When this happens, customers on that deal are alerted by text, email or via the mobile app. So when demand is low, Octopus Energy will effectively be paying its customers to use electricity – to charge an electric vehicle or put a load of dirty laundry in the washing machine – but will charge more (around three times its standard price) when demand is high. The clever thing is that customers are always kept aware of how they’re charged, and why, and can choose their tariff accordingly. In other words, true transparency.

A smart move for M&S

It’s an intriguing model from a business that is using tech in some very smart ways. According to M&S, the retailer’s deal with Octopus should:

...create a more progressive, digital and commercial M&S Energy.

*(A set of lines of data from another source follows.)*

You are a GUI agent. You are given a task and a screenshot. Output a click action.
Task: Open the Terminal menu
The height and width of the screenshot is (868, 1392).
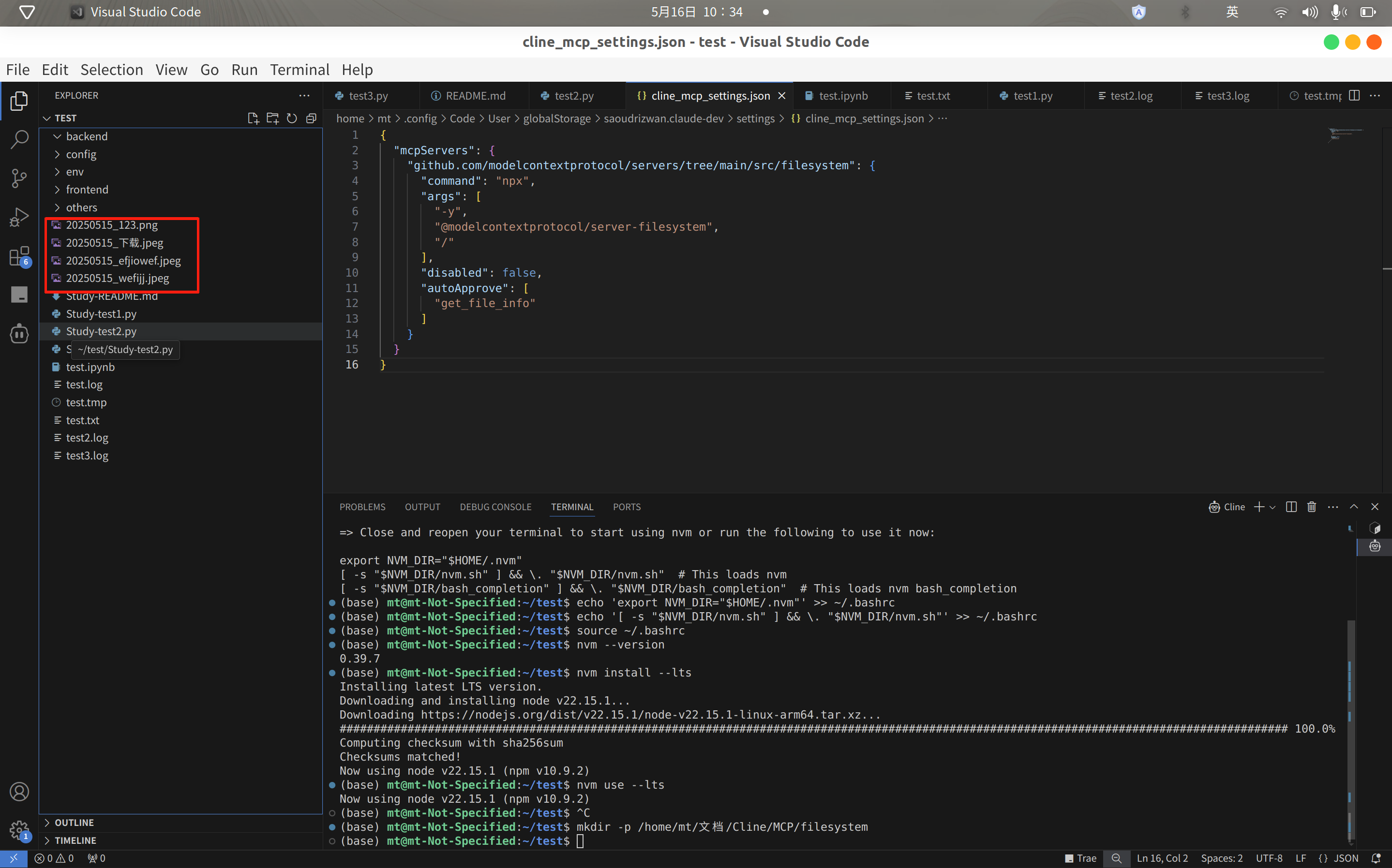(299, 70)
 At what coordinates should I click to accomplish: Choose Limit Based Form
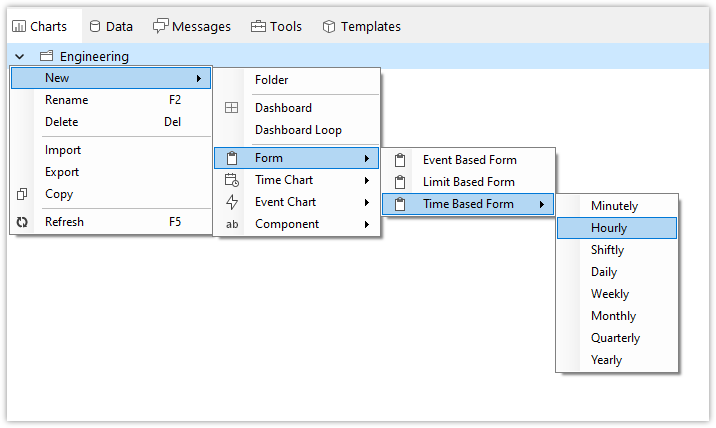point(468,182)
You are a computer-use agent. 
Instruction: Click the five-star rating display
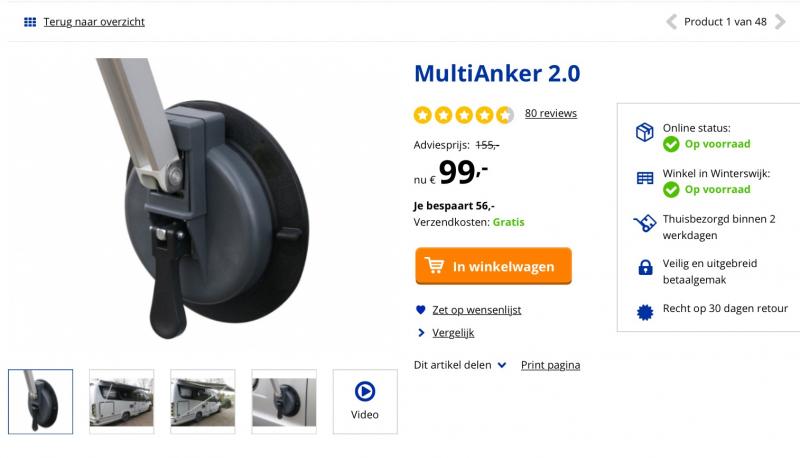pyautogui.click(x=463, y=115)
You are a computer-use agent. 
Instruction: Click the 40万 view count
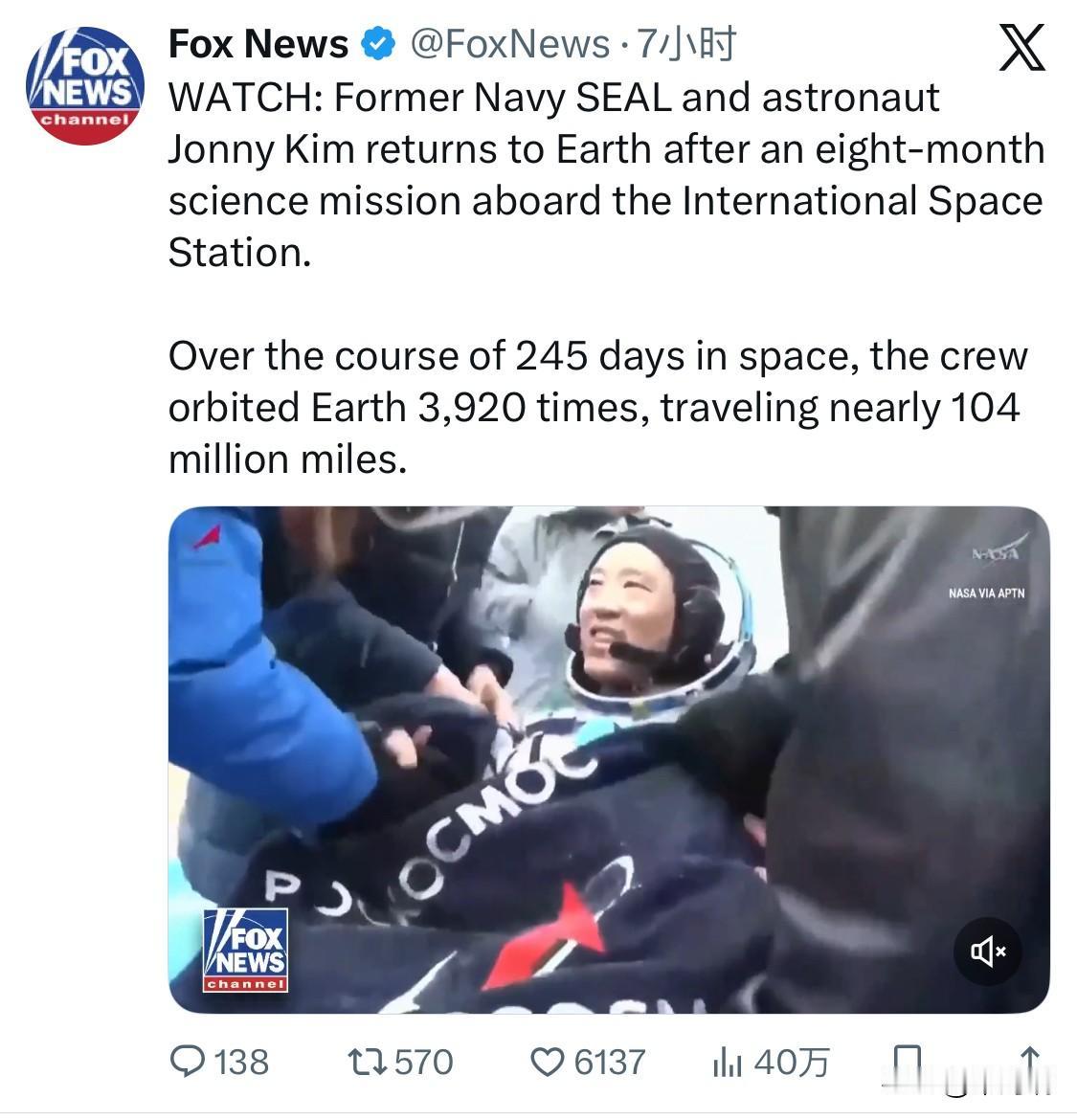tap(792, 1063)
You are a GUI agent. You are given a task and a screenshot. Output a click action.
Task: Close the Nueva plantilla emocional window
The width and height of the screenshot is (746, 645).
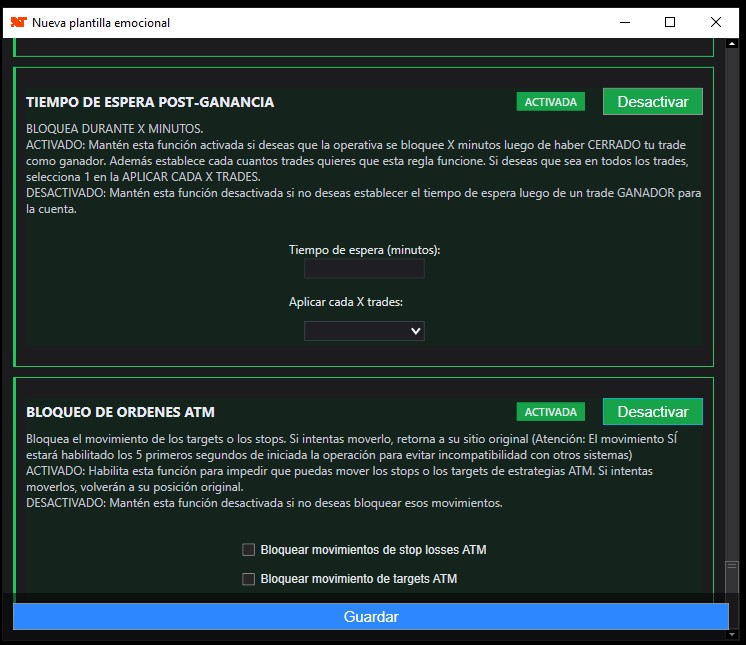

Clearly, M&S has wider issues to tackle. At the start of July, its chair Archie Norman told shareholders that the company was on ‘a burning platform’. In May, M&S reported a 62% fall in annual profits to £66.8 million, after a £514.1 million bill for restructuring that included £321 million to pay for the first phase of a programme to close 100 stores. Said Norman:

We don’t have a God-given right to exist and unless we change and develop this company the way we want to, in decades to come, there will be no M&S.

All that said, Octopus Energy looks like a very smart move for M&S Energy. M&S has already said that it expects eight out of ten customers to save money by moving to Octopus via M&S Energy, compared to their current deal. The new partnership plans to announce its new tariffs this month.

After that, much will be up to Octopus Energy’s own digital savvy to convince those who move that they’ve done the right thing. And there’s much to suggest that Octopus Energy is already doing the right thing by customers: it is the only company to be rated a Preferred Energy Provider in 2018 for consumer watchdog Which?, out of 31 possible companies. It has a TrustPilot rating of 9.5 out of 10 and was uSwitch’s top-ranking energy supplier this year, too.

As Jackson put it in his official statement on the deal:

M&S will be using the digital technology we’ve built, enabling dramatically better customer experience online and helping drive the M&S digitisation strategy.